### [DIRECTIONS]
Could you write out the data that follows, exactly and in full?

-*-

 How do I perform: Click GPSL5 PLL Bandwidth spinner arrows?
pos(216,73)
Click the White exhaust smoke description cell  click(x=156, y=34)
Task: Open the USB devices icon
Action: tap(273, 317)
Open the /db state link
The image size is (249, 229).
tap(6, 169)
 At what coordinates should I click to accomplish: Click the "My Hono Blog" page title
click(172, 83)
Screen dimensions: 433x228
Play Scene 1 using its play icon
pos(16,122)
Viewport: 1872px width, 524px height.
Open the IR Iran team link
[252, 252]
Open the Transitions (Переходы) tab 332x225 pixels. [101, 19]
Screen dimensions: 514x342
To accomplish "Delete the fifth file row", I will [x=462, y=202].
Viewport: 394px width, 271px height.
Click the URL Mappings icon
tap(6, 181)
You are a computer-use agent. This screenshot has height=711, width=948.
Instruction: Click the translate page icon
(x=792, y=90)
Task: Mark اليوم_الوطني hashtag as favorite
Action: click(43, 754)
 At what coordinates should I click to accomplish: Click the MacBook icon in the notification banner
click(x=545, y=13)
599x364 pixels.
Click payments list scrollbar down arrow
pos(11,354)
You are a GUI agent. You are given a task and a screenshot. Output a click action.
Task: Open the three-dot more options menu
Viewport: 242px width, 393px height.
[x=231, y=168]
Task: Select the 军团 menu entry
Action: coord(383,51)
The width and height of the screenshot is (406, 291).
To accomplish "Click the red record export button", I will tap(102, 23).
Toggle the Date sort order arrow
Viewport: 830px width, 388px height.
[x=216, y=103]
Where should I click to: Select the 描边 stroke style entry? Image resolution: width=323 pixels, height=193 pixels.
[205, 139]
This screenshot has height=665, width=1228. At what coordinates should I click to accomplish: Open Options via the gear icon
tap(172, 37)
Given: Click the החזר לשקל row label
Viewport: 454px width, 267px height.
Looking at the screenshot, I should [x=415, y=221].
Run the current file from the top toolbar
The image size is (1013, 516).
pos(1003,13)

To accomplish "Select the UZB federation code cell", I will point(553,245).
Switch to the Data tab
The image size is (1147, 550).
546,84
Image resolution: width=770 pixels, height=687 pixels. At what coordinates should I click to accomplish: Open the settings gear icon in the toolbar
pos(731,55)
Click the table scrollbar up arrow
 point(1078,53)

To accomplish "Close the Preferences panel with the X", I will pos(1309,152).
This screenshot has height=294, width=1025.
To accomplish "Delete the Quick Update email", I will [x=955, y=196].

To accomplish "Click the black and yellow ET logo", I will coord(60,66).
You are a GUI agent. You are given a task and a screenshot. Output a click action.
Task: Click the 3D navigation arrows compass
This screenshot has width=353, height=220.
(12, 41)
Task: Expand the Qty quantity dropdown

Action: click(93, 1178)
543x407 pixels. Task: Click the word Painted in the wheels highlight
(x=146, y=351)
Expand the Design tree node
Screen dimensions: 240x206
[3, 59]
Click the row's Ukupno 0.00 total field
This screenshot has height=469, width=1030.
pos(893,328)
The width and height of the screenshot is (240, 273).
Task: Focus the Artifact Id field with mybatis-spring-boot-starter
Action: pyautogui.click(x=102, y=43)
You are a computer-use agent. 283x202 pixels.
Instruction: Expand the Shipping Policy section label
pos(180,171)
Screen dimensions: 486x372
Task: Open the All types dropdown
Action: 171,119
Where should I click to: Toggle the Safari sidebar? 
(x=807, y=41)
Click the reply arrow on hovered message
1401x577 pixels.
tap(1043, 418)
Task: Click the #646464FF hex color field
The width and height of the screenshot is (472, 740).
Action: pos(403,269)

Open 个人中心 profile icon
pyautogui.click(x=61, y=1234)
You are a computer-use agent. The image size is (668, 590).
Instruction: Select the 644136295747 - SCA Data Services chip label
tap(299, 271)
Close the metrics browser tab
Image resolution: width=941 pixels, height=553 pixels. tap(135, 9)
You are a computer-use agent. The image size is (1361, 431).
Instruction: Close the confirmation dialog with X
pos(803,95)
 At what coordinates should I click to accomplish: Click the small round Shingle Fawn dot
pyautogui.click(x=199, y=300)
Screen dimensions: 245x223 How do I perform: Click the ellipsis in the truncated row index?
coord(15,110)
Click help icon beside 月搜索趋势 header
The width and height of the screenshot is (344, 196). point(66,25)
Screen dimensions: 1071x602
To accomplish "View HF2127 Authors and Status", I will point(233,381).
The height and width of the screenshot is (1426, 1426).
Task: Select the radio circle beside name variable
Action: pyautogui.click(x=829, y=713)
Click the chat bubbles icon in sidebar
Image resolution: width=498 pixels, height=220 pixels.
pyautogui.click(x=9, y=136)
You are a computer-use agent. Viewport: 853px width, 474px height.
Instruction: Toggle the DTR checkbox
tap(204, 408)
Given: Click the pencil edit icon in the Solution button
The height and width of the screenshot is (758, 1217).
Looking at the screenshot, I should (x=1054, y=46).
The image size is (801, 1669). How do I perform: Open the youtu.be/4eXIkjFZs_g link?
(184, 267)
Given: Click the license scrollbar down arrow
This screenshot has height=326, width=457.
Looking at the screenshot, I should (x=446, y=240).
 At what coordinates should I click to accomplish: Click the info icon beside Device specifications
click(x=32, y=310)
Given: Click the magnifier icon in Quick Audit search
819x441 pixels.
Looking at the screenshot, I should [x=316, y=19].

-*-

### [SOLUTION]
 How do I perform: Click GPSL5 PLL Bandwidth spinner arrows?
pos(216,73)
Click the White exhaust smoke description cell  click(x=156, y=34)
Task: Open the USB devices icon
Action: tap(273, 317)
Open the /db state link
The image size is (249, 229).
tap(6, 169)
 At what coordinates should I click to accomplish: Click the "My Hono Blog" page title
click(172, 83)
Screen dimensions: 433x228
Play Scene 1 using its play icon
pos(16,122)
Viewport: 1872px width, 524px height.
Open the IR Iran team link
[252, 252]
Open the Transitions (Переходы) tab 332x225 pixels. [101, 19]
Screen dimensions: 514x342
To accomplish "Delete the fifth file row", I will [x=462, y=202].
Viewport: 394px width, 271px height.
Click the URL Mappings icon
tap(6, 181)
You are a computer-use agent. This screenshot has height=711, width=948.
Instruction: Click the translate page icon
(x=792, y=90)
Task: Mark اليوم_الوطني hashtag as favorite
Action: click(43, 754)
 At what coordinates should I click to accomplish: Click the MacBook icon in the notification banner
click(x=545, y=13)
599x364 pixels.
Click payments list scrollbar down arrow
pos(11,354)
You are a GUI agent. You are given a task and a screenshot. Output a click action.
Task: Open the three-dot more options menu
Viewport: 242px width, 393px height.
[x=231, y=168]
Task: Select the 军团 menu entry
Action: coord(383,51)
The width and height of the screenshot is (406, 291).
To accomplish "Click the red record export button", I will tap(102, 23).
Toggle the Date sort order arrow
Viewport: 830px width, 388px height.
[x=216, y=103]
Where should I click to: Select the 描边 stroke style entry? Image resolution: width=323 pixels, height=193 pixels.
[205, 139]
This screenshot has height=665, width=1228. At what coordinates should I click to accomplish: Open Options via the gear icon
tap(172, 37)
Given: Click the החזר לשקל row label
Viewport: 454px width, 267px height.
Looking at the screenshot, I should [x=415, y=221].
Run the current file from the top toolbar
The image size is (1013, 516).
pos(1003,13)

To accomplish "Select the UZB federation code cell", I will point(553,245).
Switch to the Data tab
The image size is (1147, 550).
546,84
Image resolution: width=770 pixels, height=687 pixels. At what coordinates should I click to accomplish: Open the settings gear icon in the toolbar
pos(731,55)
Click the table scrollbar up arrow
 point(1078,53)

To accomplish "Close the Preferences panel with the X", I will pos(1309,152).
This screenshot has height=294, width=1025.
To accomplish "Delete the Quick Update email", I will [x=955, y=196].

To accomplish "Click the black and yellow ET logo", I will coord(60,66).
You are a GUI agent. You are given a task and a screenshot. Output a click action.
Task: Click the 3D navigation arrows compass
This screenshot has width=353, height=220.
(12, 41)
Task: Expand the Qty quantity dropdown

Action: click(93, 1178)
543x407 pixels. Task: Click the word Painted in the wheels highlight
(x=146, y=351)
Expand the Design tree node
Screen dimensions: 240x206
[3, 59]
Click the row's Ukupno 0.00 total field
This screenshot has height=469, width=1030.
pos(893,328)
The width and height of the screenshot is (240, 273).
Task: Focus the Artifact Id field with mybatis-spring-boot-starter
Action: pyautogui.click(x=102, y=43)
You are a computer-use agent. 283x202 pixels.
Instruction: Expand the Shipping Policy section label
pos(180,171)
Screen dimensions: 486x372
Task: Open the All types dropdown
Action: 171,119
Where should I click to: Toggle the Safari sidebar? 
(x=807, y=41)
Click the reply arrow on hovered message
1401x577 pixels.
tap(1043, 418)
Task: Click the #646464FF hex color field
The width and height of the screenshot is (472, 740).
Action: pos(403,269)

Open 个人中心 profile icon
pyautogui.click(x=61, y=1234)
You are a computer-use agent. The image size is (668, 590).
Instruction: Select the 644136295747 - SCA Data Services chip label
tap(299, 271)
Close the metrics browser tab
Image resolution: width=941 pixels, height=553 pixels. tap(135, 9)
You are a computer-use agent. The image size is (1361, 431).
Instruction: Close the confirmation dialog with X
pos(803,95)
 At what coordinates should I click to accomplish: Click the small round Shingle Fawn dot
pyautogui.click(x=199, y=300)
Screen dimensions: 245x223 How do I perform: Click the ellipsis in the truncated row index?
coord(15,110)
Click help icon beside 月搜索趋势 header
The width and height of the screenshot is (344, 196). point(66,25)
Screen dimensions: 1071x602
To accomplish "View HF2127 Authors and Status", I will point(233,381).
The height and width of the screenshot is (1426, 1426).
Task: Select the radio circle beside name variable
Action: pyautogui.click(x=829, y=713)
Click the chat bubbles icon in sidebar
Image resolution: width=498 pixels, height=220 pixels.
pyautogui.click(x=9, y=136)
You are a computer-use agent. Viewport: 853px width, 474px height.
Instruction: Toggle the DTR checkbox
tap(204, 408)
Given: Click the pencil edit icon in the Solution button
The height and width of the screenshot is (758, 1217).
Looking at the screenshot, I should (x=1054, y=46).
The image size is (801, 1669). How do I perform: Open the youtu.be/4eXIkjFZs_g link?
(184, 267)
Given: Click the license scrollbar down arrow
This screenshot has height=326, width=457.
Looking at the screenshot, I should (x=446, y=240).
 At what coordinates should I click to accomplish: Click the info icon beside Device specifications
click(x=32, y=310)
Given: Click the magnifier icon in Quick Audit search
819x441 pixels.
Looking at the screenshot, I should [x=316, y=19].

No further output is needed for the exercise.